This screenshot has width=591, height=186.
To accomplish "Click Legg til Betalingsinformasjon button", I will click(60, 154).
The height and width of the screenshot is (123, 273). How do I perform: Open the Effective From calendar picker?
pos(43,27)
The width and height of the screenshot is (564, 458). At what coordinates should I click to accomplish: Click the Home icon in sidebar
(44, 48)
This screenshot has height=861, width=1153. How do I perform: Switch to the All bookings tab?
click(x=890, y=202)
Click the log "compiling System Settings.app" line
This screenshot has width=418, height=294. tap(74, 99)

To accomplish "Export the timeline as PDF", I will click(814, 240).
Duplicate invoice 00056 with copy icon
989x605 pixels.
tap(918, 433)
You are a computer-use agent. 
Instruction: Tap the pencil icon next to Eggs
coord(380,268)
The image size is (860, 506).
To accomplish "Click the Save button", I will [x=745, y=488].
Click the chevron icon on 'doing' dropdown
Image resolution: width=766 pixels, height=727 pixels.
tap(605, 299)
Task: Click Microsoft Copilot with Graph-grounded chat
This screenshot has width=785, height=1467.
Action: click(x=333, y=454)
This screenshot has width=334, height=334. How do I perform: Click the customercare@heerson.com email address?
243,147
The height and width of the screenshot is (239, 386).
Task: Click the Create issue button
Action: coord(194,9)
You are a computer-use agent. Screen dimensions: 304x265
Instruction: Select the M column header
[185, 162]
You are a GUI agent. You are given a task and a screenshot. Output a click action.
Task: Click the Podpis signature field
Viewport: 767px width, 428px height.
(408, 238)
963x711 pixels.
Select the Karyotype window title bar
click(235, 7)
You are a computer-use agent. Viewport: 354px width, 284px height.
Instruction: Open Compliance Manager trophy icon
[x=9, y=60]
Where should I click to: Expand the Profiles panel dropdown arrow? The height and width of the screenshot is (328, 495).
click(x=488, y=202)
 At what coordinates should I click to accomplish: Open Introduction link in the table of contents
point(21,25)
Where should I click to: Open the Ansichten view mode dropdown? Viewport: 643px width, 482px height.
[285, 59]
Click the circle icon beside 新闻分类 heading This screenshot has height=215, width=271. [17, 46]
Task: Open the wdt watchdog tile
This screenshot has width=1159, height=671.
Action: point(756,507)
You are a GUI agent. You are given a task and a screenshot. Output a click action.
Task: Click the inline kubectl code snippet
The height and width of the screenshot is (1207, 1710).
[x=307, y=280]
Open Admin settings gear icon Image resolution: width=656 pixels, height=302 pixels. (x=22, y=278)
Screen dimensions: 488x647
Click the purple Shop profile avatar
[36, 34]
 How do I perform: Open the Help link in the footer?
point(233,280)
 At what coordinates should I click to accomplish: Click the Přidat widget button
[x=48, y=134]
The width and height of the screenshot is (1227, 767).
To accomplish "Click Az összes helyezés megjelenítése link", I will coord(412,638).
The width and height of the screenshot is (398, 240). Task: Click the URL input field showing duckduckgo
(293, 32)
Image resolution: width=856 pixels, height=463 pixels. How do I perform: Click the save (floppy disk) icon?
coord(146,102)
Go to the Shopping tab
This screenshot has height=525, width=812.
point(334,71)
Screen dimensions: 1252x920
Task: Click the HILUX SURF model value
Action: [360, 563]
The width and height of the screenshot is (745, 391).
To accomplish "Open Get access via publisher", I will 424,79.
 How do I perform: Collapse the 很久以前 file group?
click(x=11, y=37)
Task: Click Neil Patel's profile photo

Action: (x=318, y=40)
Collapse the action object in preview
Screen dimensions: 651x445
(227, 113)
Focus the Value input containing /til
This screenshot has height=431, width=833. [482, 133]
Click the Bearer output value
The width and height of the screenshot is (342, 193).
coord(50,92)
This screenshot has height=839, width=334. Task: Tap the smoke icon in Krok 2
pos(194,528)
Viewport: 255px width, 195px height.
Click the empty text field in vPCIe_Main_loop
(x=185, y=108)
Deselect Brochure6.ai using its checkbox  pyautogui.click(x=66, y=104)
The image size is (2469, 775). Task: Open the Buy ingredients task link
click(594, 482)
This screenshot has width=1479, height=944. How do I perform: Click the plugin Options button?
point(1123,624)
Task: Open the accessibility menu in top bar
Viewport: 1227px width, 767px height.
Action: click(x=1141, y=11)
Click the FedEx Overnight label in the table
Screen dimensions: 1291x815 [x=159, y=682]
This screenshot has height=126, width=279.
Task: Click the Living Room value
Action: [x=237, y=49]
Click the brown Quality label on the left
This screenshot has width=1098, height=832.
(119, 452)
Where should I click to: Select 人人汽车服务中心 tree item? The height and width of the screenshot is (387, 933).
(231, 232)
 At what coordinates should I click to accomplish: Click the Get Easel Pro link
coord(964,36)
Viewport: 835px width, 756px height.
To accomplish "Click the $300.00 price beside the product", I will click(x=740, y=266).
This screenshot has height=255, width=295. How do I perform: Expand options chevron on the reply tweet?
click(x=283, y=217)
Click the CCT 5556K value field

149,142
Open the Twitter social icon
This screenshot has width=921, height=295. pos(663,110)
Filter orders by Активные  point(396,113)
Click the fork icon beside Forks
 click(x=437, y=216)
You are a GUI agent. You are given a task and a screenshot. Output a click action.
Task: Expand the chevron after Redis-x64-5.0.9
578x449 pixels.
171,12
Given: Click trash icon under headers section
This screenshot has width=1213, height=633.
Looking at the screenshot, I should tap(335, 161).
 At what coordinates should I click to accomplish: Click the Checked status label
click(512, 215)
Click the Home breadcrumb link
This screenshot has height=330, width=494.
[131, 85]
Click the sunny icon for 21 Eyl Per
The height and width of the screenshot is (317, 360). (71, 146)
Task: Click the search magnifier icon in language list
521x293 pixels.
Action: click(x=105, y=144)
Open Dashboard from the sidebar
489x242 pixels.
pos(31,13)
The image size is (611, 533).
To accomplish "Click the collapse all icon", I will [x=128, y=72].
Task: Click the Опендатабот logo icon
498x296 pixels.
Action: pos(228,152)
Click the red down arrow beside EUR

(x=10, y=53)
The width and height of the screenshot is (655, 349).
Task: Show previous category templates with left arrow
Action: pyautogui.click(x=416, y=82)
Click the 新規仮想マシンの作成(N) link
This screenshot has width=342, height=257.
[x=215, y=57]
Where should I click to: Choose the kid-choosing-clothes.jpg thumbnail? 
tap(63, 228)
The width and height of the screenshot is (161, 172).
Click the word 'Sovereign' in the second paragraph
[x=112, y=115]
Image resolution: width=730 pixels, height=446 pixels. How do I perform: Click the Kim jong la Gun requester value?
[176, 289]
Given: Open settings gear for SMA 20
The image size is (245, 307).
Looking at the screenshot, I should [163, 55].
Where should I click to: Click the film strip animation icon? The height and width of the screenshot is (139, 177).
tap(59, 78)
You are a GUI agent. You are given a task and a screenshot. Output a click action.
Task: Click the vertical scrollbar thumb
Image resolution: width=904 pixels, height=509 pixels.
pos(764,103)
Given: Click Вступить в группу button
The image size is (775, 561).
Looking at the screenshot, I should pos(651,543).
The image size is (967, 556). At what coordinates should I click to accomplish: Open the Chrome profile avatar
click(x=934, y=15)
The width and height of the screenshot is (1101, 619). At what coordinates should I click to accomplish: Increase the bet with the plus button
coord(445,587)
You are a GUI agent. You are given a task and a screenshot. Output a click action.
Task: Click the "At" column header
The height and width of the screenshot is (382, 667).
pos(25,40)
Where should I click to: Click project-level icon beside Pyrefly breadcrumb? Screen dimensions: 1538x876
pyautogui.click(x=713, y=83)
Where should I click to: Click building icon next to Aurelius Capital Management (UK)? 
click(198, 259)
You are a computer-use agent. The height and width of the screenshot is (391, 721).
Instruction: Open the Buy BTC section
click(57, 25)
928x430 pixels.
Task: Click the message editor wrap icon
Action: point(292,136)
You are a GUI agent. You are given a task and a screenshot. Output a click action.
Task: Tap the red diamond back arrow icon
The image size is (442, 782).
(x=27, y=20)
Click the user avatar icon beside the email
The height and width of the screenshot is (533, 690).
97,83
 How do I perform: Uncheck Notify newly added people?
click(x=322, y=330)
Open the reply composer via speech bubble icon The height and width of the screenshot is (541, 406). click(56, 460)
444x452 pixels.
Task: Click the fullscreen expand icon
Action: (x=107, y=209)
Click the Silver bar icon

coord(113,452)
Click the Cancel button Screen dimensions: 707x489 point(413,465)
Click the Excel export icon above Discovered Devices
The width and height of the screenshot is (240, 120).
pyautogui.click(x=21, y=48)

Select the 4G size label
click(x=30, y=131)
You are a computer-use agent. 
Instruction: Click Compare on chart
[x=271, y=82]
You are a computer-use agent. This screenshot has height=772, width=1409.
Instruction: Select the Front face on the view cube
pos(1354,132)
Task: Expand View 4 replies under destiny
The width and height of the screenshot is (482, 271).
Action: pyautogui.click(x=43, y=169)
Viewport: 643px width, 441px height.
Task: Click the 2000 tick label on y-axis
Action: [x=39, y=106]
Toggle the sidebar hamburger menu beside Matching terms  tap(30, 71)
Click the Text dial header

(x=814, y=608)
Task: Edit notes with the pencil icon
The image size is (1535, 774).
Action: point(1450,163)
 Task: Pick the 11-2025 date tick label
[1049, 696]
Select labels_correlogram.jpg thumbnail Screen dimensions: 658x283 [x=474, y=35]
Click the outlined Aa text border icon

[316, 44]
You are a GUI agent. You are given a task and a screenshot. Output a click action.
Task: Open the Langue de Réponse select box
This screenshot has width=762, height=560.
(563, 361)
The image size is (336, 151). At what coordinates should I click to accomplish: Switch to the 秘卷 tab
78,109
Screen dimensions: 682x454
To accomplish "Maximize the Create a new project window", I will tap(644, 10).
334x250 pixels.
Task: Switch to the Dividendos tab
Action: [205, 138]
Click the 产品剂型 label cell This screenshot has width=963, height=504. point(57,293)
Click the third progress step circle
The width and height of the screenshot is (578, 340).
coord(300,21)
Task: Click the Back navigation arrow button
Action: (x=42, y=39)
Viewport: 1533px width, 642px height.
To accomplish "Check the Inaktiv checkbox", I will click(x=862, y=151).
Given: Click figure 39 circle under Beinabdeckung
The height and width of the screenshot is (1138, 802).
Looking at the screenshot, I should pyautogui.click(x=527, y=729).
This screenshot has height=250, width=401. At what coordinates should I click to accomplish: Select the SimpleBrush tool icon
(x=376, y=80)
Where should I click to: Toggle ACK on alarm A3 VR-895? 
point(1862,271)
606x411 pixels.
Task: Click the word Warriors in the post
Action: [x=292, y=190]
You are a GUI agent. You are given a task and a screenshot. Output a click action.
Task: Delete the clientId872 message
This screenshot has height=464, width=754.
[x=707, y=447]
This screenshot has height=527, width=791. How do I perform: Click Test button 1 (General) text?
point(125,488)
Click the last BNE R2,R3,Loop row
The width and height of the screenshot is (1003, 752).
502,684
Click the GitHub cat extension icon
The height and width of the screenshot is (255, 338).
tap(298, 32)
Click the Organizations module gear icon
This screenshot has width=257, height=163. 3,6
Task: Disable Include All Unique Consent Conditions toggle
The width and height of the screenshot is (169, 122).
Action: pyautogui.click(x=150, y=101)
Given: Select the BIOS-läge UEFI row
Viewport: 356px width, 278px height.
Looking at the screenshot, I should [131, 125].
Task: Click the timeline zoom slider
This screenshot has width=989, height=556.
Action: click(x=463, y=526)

■ **What to do**: Take from the listing every line in which the word "computer" appears.

■ **Solution for this task**:
You are a computer-use agent. 
You are a computer-use agent. Screen dimensions: 304x265
You are a computer-use agent. Viewport: 354px width, 284px height.
You are a computer-use agent. The height and width of the screenshot is (391, 721).
You are a computer-use agent. 
You are a computer-use agent. This screenshot has height=772, width=1409.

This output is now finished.